3Une question essentielle est de se demander comment cette « politique du pèlerinage » a fait évoluer la manière qu’ont les fidèles de vivre leur foi.
4Nous y répondrons en deux temps. Tout d’abord en décrivant une topographie mariale restée inédite, celle du dominicain d’Avignon Vincent Laudun. Puis en présentant les dictionnaires imprimés qui ont fleuri au XVIIe siècle.
La topographie mariale inachevée du P. Laudun
5La topographie mariale du père Laudun est longtemps restée manuscrite avant son édition en 20083. Elle met en évidence les longues recherches personnelles du père Laudun, qui prouvent les recharges sacrales créant un monde enchanté.

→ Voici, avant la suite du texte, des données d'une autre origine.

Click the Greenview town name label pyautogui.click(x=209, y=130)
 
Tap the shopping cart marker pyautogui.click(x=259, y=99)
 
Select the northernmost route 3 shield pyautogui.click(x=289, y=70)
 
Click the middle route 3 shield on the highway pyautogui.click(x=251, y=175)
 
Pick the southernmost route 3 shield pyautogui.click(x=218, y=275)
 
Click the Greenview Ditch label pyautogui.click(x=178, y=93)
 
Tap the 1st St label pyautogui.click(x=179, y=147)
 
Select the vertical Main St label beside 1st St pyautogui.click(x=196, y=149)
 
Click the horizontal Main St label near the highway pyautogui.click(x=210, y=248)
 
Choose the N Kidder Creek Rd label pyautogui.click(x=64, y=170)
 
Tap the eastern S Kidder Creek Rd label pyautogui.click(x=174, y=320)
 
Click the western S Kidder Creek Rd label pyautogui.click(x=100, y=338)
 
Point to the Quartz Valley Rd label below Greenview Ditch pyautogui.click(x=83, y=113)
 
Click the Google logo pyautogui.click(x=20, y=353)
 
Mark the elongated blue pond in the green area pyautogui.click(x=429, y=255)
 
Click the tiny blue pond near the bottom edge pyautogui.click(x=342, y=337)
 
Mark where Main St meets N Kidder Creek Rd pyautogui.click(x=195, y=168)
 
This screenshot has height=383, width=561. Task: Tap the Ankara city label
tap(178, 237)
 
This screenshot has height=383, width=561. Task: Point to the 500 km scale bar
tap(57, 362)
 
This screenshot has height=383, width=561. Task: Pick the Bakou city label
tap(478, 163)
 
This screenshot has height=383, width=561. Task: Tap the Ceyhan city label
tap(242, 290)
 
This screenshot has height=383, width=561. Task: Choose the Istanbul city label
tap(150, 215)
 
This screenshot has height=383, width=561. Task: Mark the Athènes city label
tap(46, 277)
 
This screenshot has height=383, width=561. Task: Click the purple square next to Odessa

6Avec la réforme protestante on entre dans le monde de la démonstration, de la controverse et de l’esprit critique.
7Cette connaissance résulte de l’expérience personnelle du père Laudun. Le titre du manuscrit le rappelle : « Que j’ay peu recueillir [...] despuis 19 ou 20 ans en-çà. » Vincent Laudun décrit les miracles auxquels il a lui-même assisté. C’est un excellent enquêteur et un très bon journaliste, sensible aux détails révélateurs. Grâce à lui la culture orale des sanctuaires ne s’est pas envolée ; elle parvient jusqu’à nous. » Il conclut dans ces termes sa notice sur Notre-Dame de Grâces à Rochefort dans le Gard :
« J’ay appris tout cecy non seulement des révérends pères bénédictins qui habitent présentement dans ce lieu de dévotion, mais encore de la personne qui receut cette grâce du Ciel par les intercessions de la saincte Vierge4. »
8Sa curiosité le tourne vers d’autres sources, tels les documents archéologiques ; ainsi, à Notre-Dame de Grâces de Bruguières, se penche-t-il sur les peintures racontant la découverte de la statue, ou des pièces de monnaie anciennes trouvées par un maçon dans la muraille, ou encore une ancienne statue de Denis l’Aréopagite dont la pierre est fort dure. L’ouïe est une source d’information non négligeable, qui lui donne accès aux légendaires ; la vue permet une autre approche, ainsi de l’argenterie des Fils de saint Bruno à la grande Chartreuse, ou du soulier de la Vierge à Beaucaire. Quand il écrit « que j’ai veu », on a l’impression qu’il rappelle une expérience personnelle, laquelle doit convaincre son auditoire : ce soulier est un authentique soulier de la Vierge, puisqu’il l’a vu...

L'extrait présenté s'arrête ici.